Instructions to follow:
Copy out every line of the entries below word for word. Leave the pictures out of your copy.

Data listing:
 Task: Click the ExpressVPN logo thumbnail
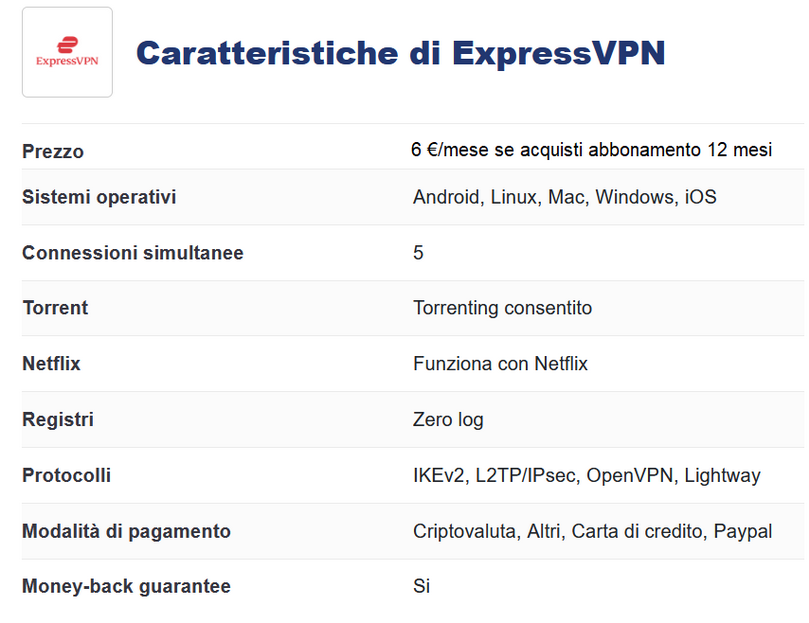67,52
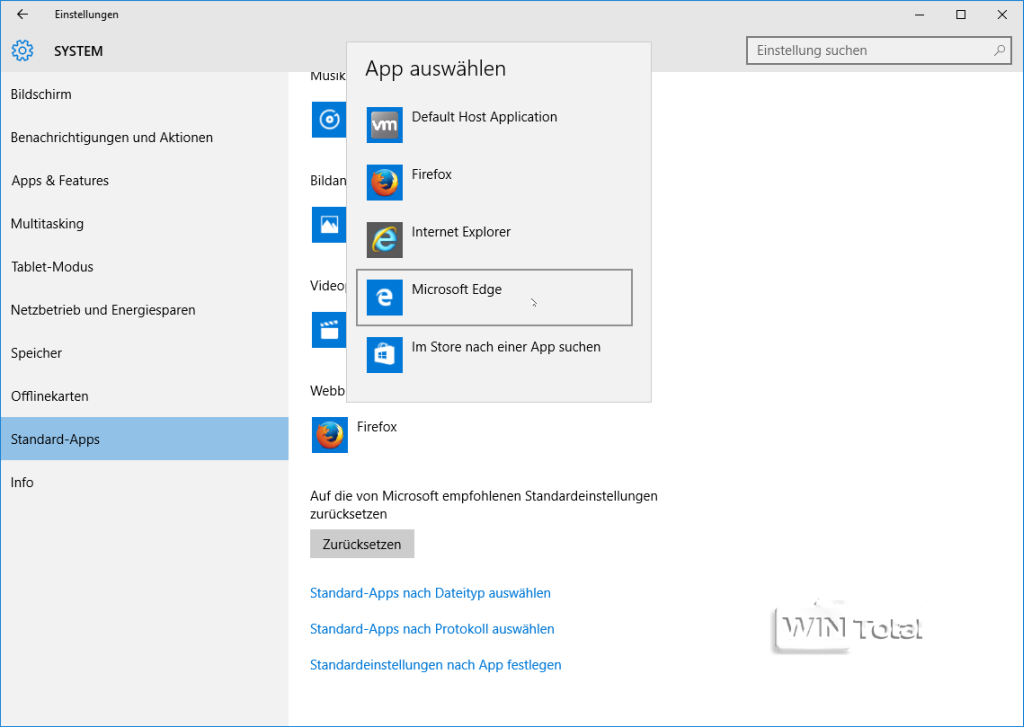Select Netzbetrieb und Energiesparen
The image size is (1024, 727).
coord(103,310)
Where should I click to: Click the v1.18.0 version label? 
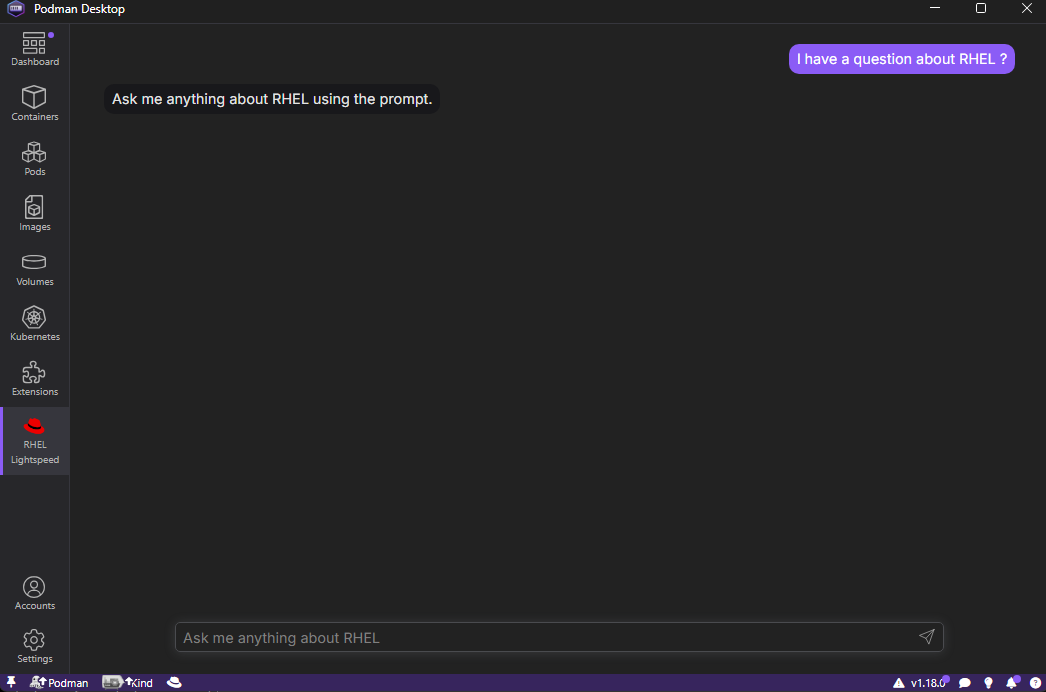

Exercise answer:
 Task: Click the ExpressVPN logo thumbnail
67,52
Select Netzbetrieb und Energiesparen
The image size is (1024, 727).
coord(103,310)
Where should I click to: Click the v1.18.0 version label? 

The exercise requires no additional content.